Pemerintah diprediksi memerlukan waktu satu hingga dua tahun untuk mengembangkan tabung gas alam terkompresi (CNG) berkapasitas 3 kilogram agar aman dikonsumsi masyarakat. Estimasi ini muncul menyusul rencana uji coba selama tiga bulan yang dicanangkan pemerintah mulai Kamis, 7 Mei 2026, sebagaimana dilansir dari BloombergTechnoz.
Ekonom energi Universitas Gadjah Mada (UGM) Fahmy Radhi menilai durasi uji coba tiga bulan yang ditetapkan pemerintah terlalu singkat. Menurutnya, diperlukan waktu enam bulan hingga satu tahun untuk memastikan aspek keamanan distribusi CNG untuk skala rumah tangga.
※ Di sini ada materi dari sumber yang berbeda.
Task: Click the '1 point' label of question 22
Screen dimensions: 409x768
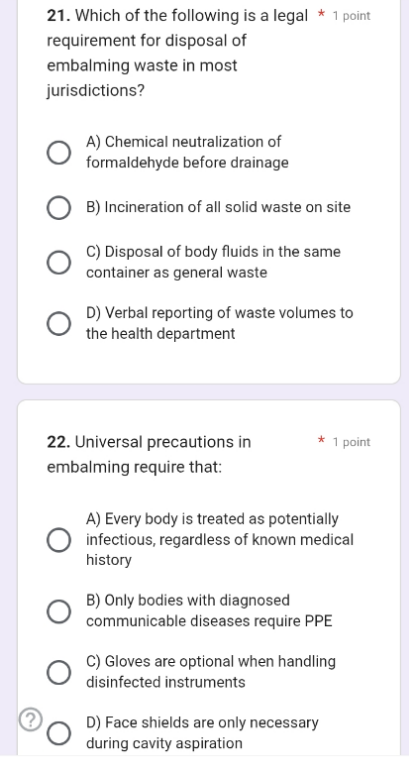Action: click(x=352, y=442)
"Kalau 3 bulan itu terlalu cepat. Ya mungkin 6 bulan sampai setahun, sampai menghasilkan CNG yang itu benar-benar aman untuk dikonsumsi khususnya untuk di rumah tangga," kata Fahmy ketika dihubungi, Kamis (7/5/2026).
Fahmy juga menyoroti kebutuhan teknologi injeksi khusus karena tekanan CNG sangat tinggi, yakni mencapai 200 hingga 250 bar. Ia khawatir infrastruktur pengisian di Stasiun Pengisian Bahan Bakar Gas (SPBG) saat ini belum selaras dengan ukuran tabung kecil.
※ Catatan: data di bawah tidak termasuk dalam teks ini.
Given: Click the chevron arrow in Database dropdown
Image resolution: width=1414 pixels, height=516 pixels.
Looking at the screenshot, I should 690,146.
"Masalahnya itu dibutuhkan teknologi injeksi agar bisa digunakan dalam tabung yang lebih kecil; apakah 12 kilogram atau 3 kilogram. Selama ini teknologi yang digunakan itu untuk injeksi tabung-tabung yang besar itu," ungkap Fahmy.
Senada dengan hal tersebut, ekonom energi Universitas Padjadjaran Yayan Satyakti menyebut pengembangan ini paling cepat memakan waktu satu hingga dua tahun. Ia menyarankan agar implementasi awal diprioritaskan pada kota-kota besar di Pulau Jawa demi efektivitas kebijakan.
"Saya perkirakan paling cepat tahun depan 1—2 tahun, jangan terburu-buru karena kebijakan ini sangat baik jadi harus baik, efisien, dan efektif. Mungkin yang diprioritaskan kota-kota besar di Jawa," kata Yayan ketika dihubungi, Kamis (7/5/2026).
Yayan menambahkan bahwa penggunaan CNG memiliki keunggulan harga yang lebih murah 30 persen hingga 40 persen dibandingkan LPG. Selain itu, masifikasi bahan bakar ini berpotensi memangkas subsidi negara hingga 30 persen serta menurunkan emisi karbon sekitar 25 persen.
Di sisi lain, pemerintah melalui Kementerian ESDM saat ini sedang menyiapkan tabung tipe 4 berbahan polimer dan serat komposit untuk kemasan CNG 3 kg. Direktur Jenderal Migas Kementerian ESDM Laode Sulaeman menegaskan program ini sudah memasuki tahap implementasi.
"Ini bukan di tahap kajian ya, ini sudah di tahap implementasi. Mengapa harus ada tabung ini, cuma tabung ini kan yang belum ada itu cuma tipe 4 untuk 3 kg. Itulah yang dikejar dalam waktu Pak Menteri sampaikan 3 bulan ke depan itu sudah ada tipe 4 untuk 3 kg dan dari situ nanti kita sudah mulai memproduksi dalam jumlah yang lebih masif," kata Laode dalam diskusi publik di kawasan Jakarta Selatan, Selasa (5/5/2026).
Laode memastikan bahwa masyarakat tidak perlu melakukan modifikasi atau mengganti kompor LPG yang ada saat ini untuk beralih ke CNG. Berdasarkan hasil uji di Lemigas, api yang dihasilkan diklaim tetap panas dan berwarna biru tanpa memerlukan alat konverter tambahan.
"Dan apinya lebih panas juga, apinya tetap lebih biru malah kalau saya perhatikan seperti itu. Nah, itulah yang sekarang makanya Lemigas dalam setiap tahapan-tahapan uji tabung kita lakukan, kemudian uji tekan, dan lain-lain ini memang faktor yang paling penting," tegas Laode.
Berdasarkan data Kementerian ESDM, tabung CNG tipe 4 dirancang memiliki ketahanan hingga 650 bar atau setara 9.427 psi. Proyek percontohan di kota-kota besar di Pulau Jawa ditargetkan mulai berjalan pada tahun 2026 setelah seluruh tahapan uji tekan rampung.